## [Task description]
Tally the lines below that hold the string "computer", and give only the tally.
-------- Supplied records
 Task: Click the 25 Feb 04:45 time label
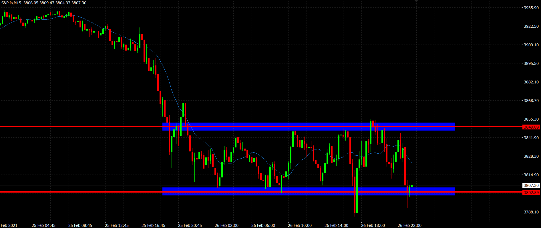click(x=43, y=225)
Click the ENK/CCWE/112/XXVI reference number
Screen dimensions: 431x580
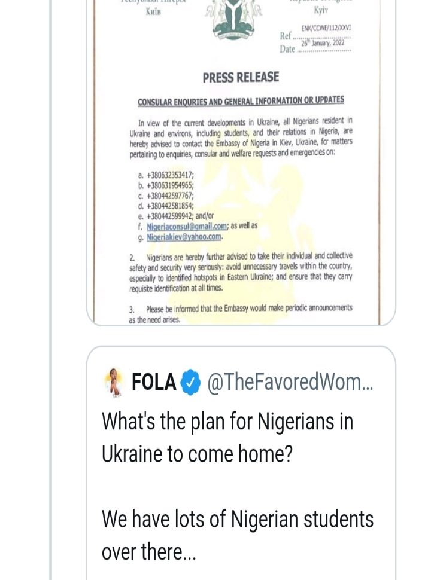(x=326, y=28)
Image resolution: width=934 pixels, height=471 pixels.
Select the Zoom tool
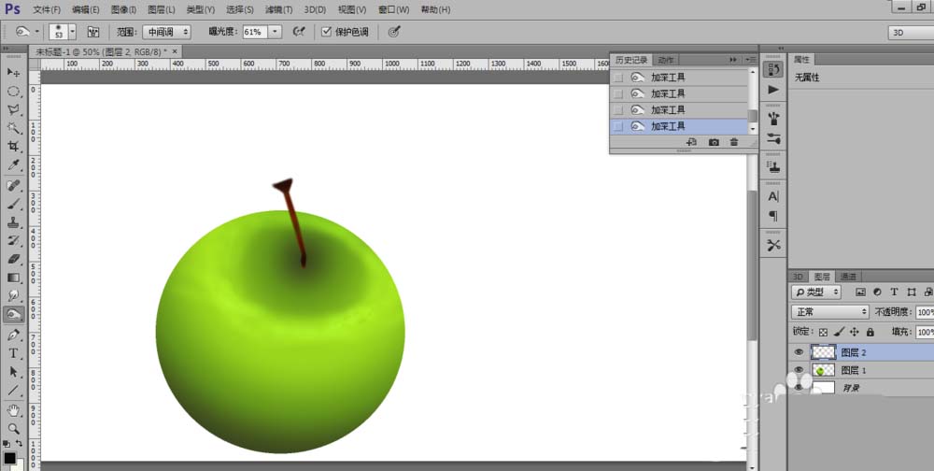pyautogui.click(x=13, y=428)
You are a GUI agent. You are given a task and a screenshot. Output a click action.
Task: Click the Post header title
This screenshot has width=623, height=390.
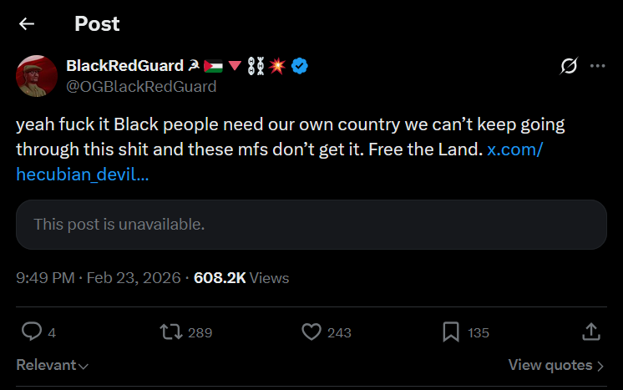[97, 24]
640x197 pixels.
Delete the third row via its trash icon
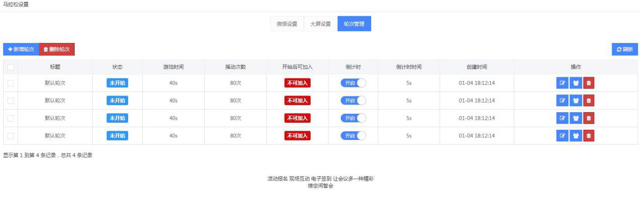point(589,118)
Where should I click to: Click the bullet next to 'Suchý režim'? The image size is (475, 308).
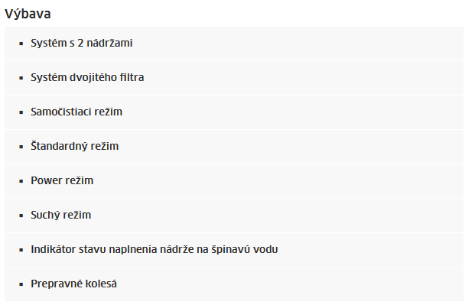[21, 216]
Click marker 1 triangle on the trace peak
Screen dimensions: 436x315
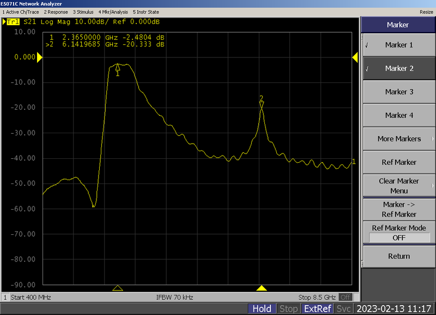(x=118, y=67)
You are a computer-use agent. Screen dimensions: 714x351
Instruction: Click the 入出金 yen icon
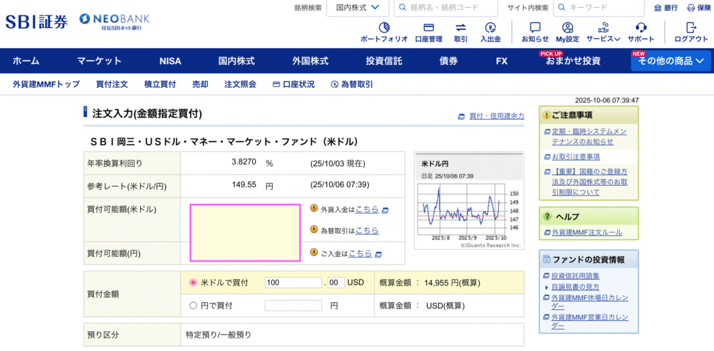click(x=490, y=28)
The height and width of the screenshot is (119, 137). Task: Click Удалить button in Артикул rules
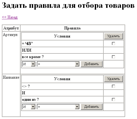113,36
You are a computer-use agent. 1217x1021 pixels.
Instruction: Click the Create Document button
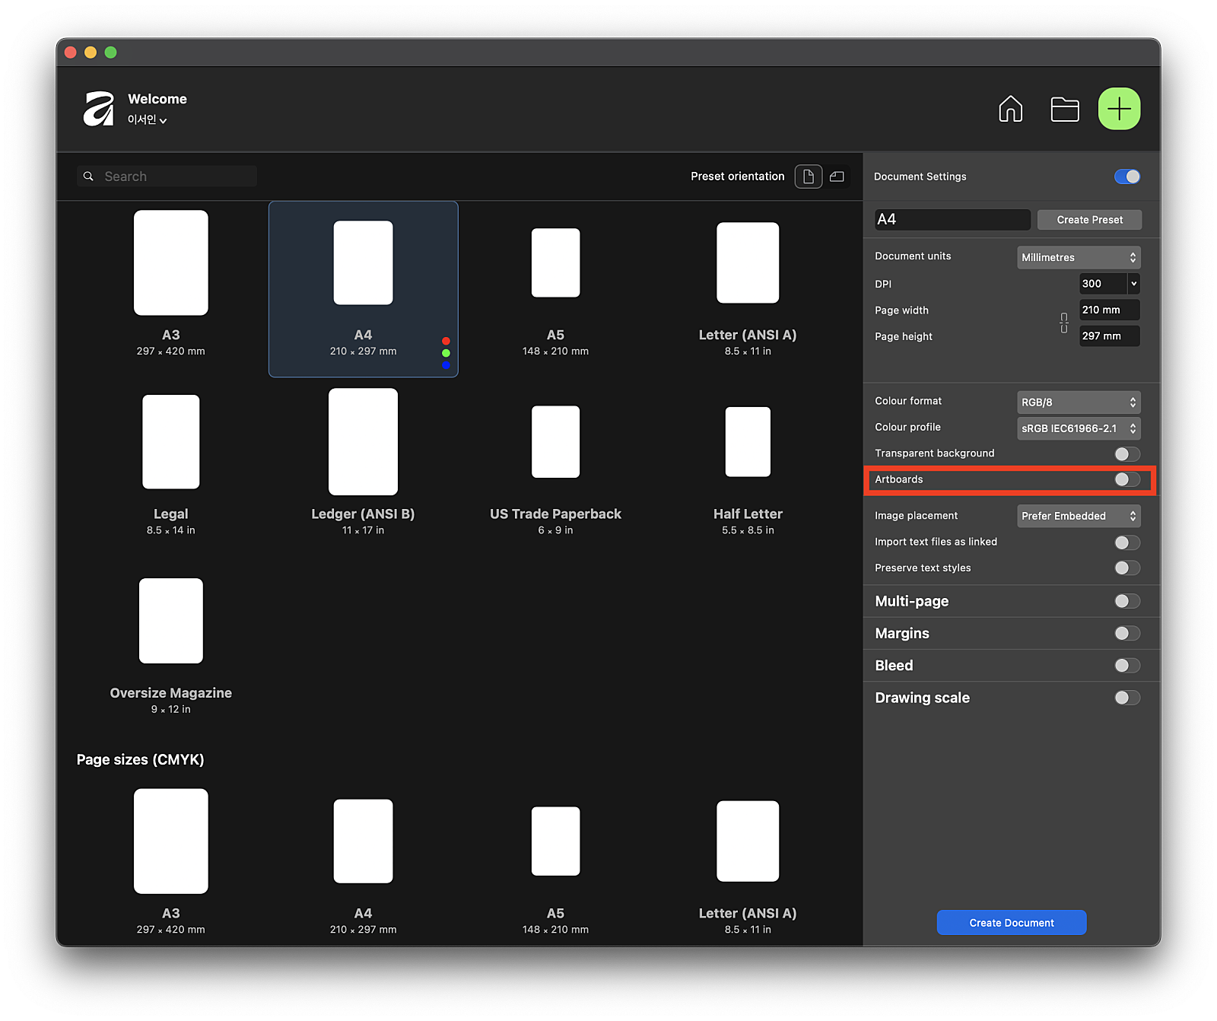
----------------
## [Answer area]
2